Entrapment efficiency of Ny-SLN sample S3 was found to be 92.72%. A high amount of drug could be incorporated in nanoparticle dispersion. Such high incorporation was possible because of lipid solubility of Nystatin and use of PG as cosolvent and also span 60 as a lipid surfactant helps to solubilize the Nystatin in to lipid which further increases entrapment of drug. It can be seen that, high lipid and span 60 concentrations show positive influence on entrapment efficiency while sonication time has less impact. Sample S3 was selected as optimized SLN dispersion since it showed less particle size & high entrapment efficiency (92.72 %) as compared to other dispersions.

H. Differential scanning calorimetry (DSC):

DSC is a highly useful means of characterizing material with respect to crystalline behavior and physical changes in the formulation. Nystatin alone and in formulation was studied using DSC. The DSC thermogram of GMS show the melting process taking place at 62°C and Nystatin show peak at 160°C (Fig. 5). Thermogram of Ny-SLN showed an endotherm at 60.55°C, which can be attributed to melting of Nystatin in GMS.

Figure 5: Differential scanning thermograms of bulk material of (a) Nystatin, (b) Ny-SLN and (c) GMS

I. X-ray diffraction:

X-ray investigations have been most valuable in the elucidation of the manner of arrangement of lipid molecules, their multiple-melting phenomena, phase behavior and the characterization and identification of the structure of lipid and drug molecules. X-ray Diffraction data (Fig. 6) was good in agreement with results established by DSC asurements.

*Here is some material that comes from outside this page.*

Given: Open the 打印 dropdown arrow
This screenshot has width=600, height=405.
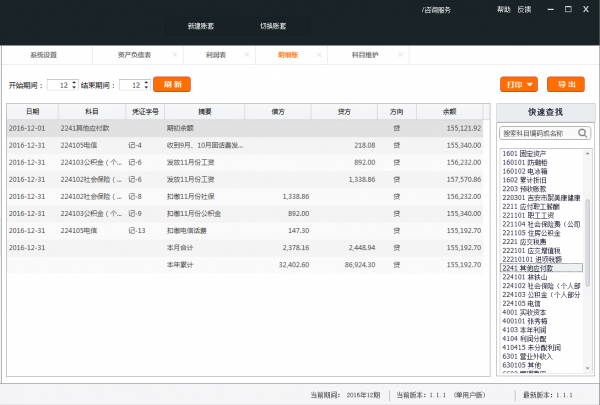Looking at the screenshot, I should pos(530,85).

Figure 6: X-ray Diffractograms of (a) GMS, (b) Ny-SLN.

J. Fourier Transform Infrared study

From FTIR study, the characteristic peak of drug such as of NH,OH stretch (3350-3331 cm^-1), lactone carbonyl stretch (1701 cm^-1), carboxylate ion stretch (1566-1546 cm^–1) disappeared and were replaced by the peak of GMS of H-OH (3300-3311 cm^-1), COOH OH stretch (2914-2848 cm^-1) and C=O stretch (1730 cm^-1) while remaining peaks also either shifted or replaced in the IR shown in (Fig. 7) spectra of formulation. This established drug entrapment in lipid matrix.

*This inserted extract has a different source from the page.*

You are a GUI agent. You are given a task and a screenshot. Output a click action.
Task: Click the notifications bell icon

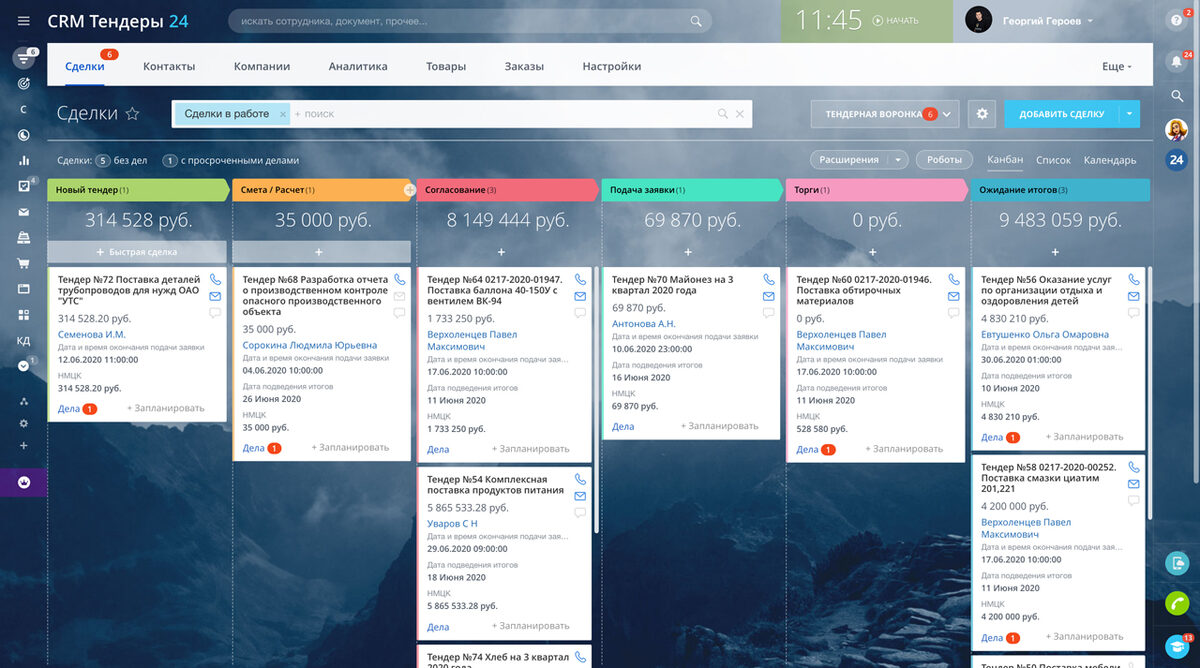[1176, 60]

Figure 7: Fourier transforms infrared spectrums of (a) GMS, (b) Ny-SLN.

Stability study:

After one month storage the SLN dispersion at various temperature parameters showed little difference in particle size and entrapment efficiency. There is no change in clarity and phase separation was observed. The average particle size and entrapment efficiency of optimized sample S3 stored for 1 month was 229 nm ± 2.88 and 89.37 % ± 0.5263 content. Centrifugation at 3000 rpm for 30 min showed there is no precipitation and the Ny-SLN had a good physical stability. Changes in particle size and entrapment efficiency were due to polymorphic transition of the lipid which leads to expulsion of drug from SLN (transformation of higher energy α and β’ modification to the lower energy β modification).This may imply that the transition of dispersed GMS in SLN from ß´ form to stable ß form might occur extremely slowly.

K. Preparation and evaluation of Ny-SLN gels:

Gel of Ny-SLN was prepared by using different concentrations of carbopol 940 (0.3%- 1%) out of that 0.4% concentration was selected. The criteria for the selection of 0.4 % Carbopol gel are the consistency of gel rheological pattern, drug release from the gel and hydrating and film forming properties.

Drug content in Ny-SLN gel was found to be 98.73 % ± 0.39 (n=3).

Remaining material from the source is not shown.